Predicting the Neutrino Emission for the Sources in the H.E.S.S. Galactic Plane Survey

TL;DR

This paper predicts neutrino emissions from gamma-ray sources in the Milky Way based on observed spectra, providing a model to aid in neutrino detection and distinguish hadronic from leptonic origins.

Contribution

It introduces an observation-based, class-agnostic model for neutrino emission from Galactic gamma-ray sources, independent of source distance or environment.

Findings

Predicted neutrino fluxes for 78 gamma-ray sources.

Developed an empirical model for Galactic neutrino emission.

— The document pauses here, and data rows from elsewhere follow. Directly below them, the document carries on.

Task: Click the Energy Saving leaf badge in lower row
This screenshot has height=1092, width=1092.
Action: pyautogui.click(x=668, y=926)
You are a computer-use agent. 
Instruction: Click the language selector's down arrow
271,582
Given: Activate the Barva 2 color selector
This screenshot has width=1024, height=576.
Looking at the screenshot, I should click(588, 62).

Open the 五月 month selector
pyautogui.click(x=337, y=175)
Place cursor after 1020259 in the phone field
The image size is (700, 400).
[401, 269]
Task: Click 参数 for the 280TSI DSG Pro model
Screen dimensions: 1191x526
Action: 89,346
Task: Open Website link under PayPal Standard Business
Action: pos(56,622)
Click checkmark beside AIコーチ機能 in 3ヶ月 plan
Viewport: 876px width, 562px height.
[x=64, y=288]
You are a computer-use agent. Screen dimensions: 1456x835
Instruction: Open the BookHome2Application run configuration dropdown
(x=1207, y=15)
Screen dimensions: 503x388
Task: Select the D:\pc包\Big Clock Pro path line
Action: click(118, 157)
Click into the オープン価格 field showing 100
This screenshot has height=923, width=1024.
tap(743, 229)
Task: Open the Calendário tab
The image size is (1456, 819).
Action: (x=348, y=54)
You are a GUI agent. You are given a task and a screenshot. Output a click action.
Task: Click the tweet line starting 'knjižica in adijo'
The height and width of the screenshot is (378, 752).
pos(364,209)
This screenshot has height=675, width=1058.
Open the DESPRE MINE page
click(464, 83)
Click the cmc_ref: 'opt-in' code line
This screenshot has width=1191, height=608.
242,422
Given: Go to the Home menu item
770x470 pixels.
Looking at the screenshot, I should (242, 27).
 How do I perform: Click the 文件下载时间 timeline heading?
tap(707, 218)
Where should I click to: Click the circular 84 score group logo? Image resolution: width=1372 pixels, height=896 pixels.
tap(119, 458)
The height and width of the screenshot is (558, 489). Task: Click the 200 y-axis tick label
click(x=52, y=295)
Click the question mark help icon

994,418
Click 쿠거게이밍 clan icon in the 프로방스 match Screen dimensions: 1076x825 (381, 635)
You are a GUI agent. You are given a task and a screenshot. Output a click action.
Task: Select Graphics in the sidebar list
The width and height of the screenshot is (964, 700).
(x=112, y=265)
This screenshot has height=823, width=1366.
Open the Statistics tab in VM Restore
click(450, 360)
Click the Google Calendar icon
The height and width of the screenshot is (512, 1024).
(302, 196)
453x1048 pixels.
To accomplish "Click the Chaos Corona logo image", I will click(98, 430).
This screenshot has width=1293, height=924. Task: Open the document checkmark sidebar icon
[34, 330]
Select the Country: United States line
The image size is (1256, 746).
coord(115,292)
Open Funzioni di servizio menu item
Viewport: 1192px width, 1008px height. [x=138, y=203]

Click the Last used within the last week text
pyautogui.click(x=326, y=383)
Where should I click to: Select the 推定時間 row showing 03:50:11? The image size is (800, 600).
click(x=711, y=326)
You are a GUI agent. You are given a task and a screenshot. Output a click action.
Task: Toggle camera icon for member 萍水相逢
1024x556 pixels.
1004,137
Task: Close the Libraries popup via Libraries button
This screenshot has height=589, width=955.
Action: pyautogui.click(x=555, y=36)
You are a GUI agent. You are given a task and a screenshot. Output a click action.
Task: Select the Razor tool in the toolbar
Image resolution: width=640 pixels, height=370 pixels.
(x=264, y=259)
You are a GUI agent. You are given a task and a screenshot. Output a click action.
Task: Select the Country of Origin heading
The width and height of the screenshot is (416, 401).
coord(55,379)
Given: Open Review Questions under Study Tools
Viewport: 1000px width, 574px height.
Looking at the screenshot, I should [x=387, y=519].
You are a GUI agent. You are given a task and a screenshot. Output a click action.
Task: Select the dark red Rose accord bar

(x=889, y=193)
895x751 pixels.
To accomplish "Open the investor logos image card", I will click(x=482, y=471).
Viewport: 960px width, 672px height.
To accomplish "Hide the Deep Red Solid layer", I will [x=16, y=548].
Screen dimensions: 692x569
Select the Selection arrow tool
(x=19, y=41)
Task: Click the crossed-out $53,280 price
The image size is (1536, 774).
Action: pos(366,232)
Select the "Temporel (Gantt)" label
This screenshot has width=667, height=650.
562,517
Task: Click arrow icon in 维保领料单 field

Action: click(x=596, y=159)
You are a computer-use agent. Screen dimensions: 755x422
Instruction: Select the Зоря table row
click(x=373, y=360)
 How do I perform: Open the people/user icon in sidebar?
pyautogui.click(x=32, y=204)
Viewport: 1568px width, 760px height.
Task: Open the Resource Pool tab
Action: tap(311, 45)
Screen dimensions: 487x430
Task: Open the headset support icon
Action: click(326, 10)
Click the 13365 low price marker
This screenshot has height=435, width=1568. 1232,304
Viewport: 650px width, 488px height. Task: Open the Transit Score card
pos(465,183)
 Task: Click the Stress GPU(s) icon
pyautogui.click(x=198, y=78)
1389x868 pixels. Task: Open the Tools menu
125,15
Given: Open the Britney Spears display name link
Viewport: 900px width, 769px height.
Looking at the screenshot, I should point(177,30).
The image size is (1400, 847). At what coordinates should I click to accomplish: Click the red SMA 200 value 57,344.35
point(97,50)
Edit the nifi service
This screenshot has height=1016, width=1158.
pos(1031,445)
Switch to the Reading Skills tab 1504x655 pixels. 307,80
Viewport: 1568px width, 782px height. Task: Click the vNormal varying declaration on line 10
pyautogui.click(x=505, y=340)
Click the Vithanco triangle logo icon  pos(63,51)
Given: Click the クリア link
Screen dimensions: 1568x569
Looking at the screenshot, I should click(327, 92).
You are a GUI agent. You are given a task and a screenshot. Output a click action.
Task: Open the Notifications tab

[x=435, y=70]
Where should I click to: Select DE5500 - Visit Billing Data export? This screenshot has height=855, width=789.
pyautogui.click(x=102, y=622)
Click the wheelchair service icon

Facilitates targeted neutrino searches and source origin testing.

Abstract

The H.E.S.S. Galactic Plane Survey has detected very-high-energy (VHE) gamma-ray emission from 78 sources in the Milky Way. These sources belong to different object classes (pulsar wind nebulae, supernova remnants or binary systems) and some of these sources remain unidentified. The gamma-ray emission of these objects may be of leptonic or hadronic origin and gamma-ray observations alone cannot distinguish between these two scenarios. The detection of neutrino emission would provide evidence for a hadronic scenario in these objects. Based on the observed gamma-ray spectra we predict the neutrino emission of these sources under the hypothesis that the emission is solely of hadronic origin. This prediction relies entirely on observation and is independent of the source class, the distance or the ambient target material. We use these predictions to create an empirical model for the neutrino emission of the Milky Way. This model can be used to search for neutrino emission from individual gamma-ray sources as well as testing for neutrino emission from potential source populations in the Milky Way.